Some cases are associated with auto antibodies, the most common of which is the Miller Fisher variant.
“Many of you may refer to this as an upside down Guillain-Barre,” he said. “The cranial nerves are affected first, and the person then becomes weak systemically.” The prominent cranial nerve abnormalities should tip you off to the diagnosis, but it may be mistaken for a brainstem stroke.
“We probably admit one of these every two years to our stroke service,” Dr. Josephson said, “and it turns out to be Miller Fisher. It is a common misdiagnosis.”

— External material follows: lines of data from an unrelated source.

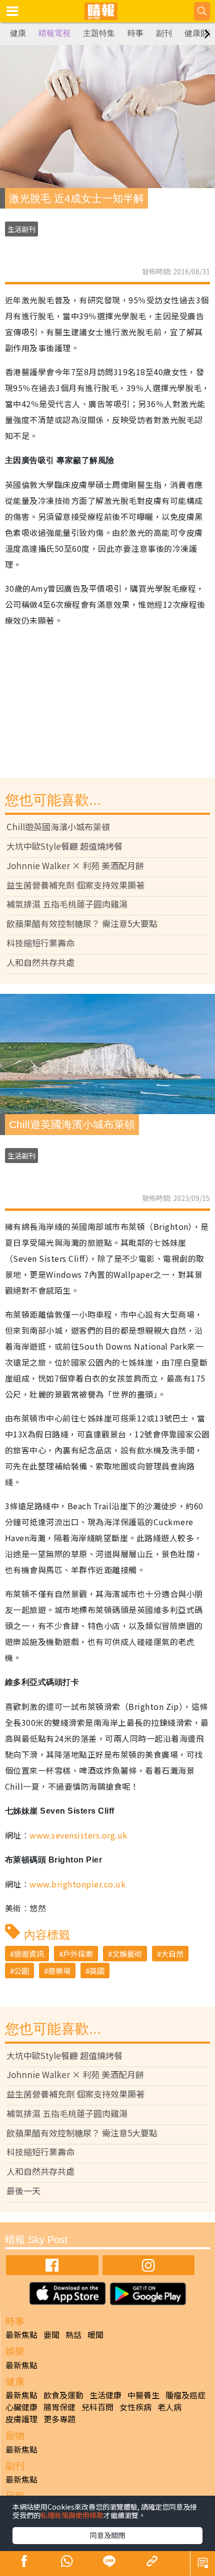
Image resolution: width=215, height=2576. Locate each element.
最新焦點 (22, 2335)
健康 (18, 33)
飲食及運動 (64, 2395)
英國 (97, 1970)
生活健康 (106, 2395)
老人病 (170, 2407)
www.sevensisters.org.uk (78, 1835)
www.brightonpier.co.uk (78, 1884)
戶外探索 (78, 1953)
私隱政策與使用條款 (72, 2515)
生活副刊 (22, 229)
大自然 (172, 1953)
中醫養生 (144, 2395)
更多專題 (60, 2419)
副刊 (164, 33)
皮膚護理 (22, 2419)
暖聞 (96, 2335)
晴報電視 (54, 33)
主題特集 (99, 33)
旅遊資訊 (29, 1953)
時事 (136, 33)
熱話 (74, 2335)
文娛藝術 (127, 1953)
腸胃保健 (60, 2407)
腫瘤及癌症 (186, 2395)
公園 (21, 1970)
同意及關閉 (107, 2535)
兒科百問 (98, 2407)
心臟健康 (22, 2407)
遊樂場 (59, 1970)
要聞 (52, 2335)
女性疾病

How do you manage patients with Guillain-Barre syndrome? Dr. Josephson urged hospitalists to think about life-threatening complications, noting that respiratory failure is at the top of the list.
“We tend to intubate Guillain-Barre patients when their FVC dips below 20 cc/kg,” he explained. If you don’t, these patients should be monitored in intensive care or a step-down unit, where they’ll receive FVCs and MIFs every six to eight hours.
“When the FVC goes down or the MIF goes from -40 to -30 to -20, it’s time to intubate them,” he said. “If you wait for the carbon dioxide to rise or the sats to drop, it’s generally too late with neuromuscular weakness.”
Given today’s generally high quality of ICU care, Dr. Josephson added, most of these patients who die succumb to thromboembolic disease. “Don’t forget that these patients are completely immobilized for weeks at a time,” he said, “so subcutaneous heparin is absolutely essential to prevent PE and DVT.”
At the same time, don’t overlook the effect of Guillain-Barre on patients’ autonomic nerves, which can cause death from cardiac arrhythmias.
Also expect these patients to occasionally develop “an extremely severe ileus due to autonomic dysfunction,” Dr. Josephson said. “It’s very difficult to treat.”
IVIG or pheresis?
Multiple randomized trials have established two options for treating Guillain-Barre: intravenous immunoglobulin (IVIG) and plasmapheresis.
Neither has any advantage over the other, Dr. Josephson said, nor is there any advantage to sequential IVIG followed by pheresis or the other way around. Because IVIG is much easier to initiate, “We use a lot more IVIG in the middle of the night,” he said. For community hospitals that don’t offer plasmapheresis, start patients on IVIG as soon as the diagnosis is made.
Finally, while steroids are not effective, early treatment is. “Treatment has never been shown to help mortality,” Dr. Josephson said, “but it has been shown to help patients recover and shorten the duration of their illness. You can decrease both their chances of being ventilated and their number of days on a vent.”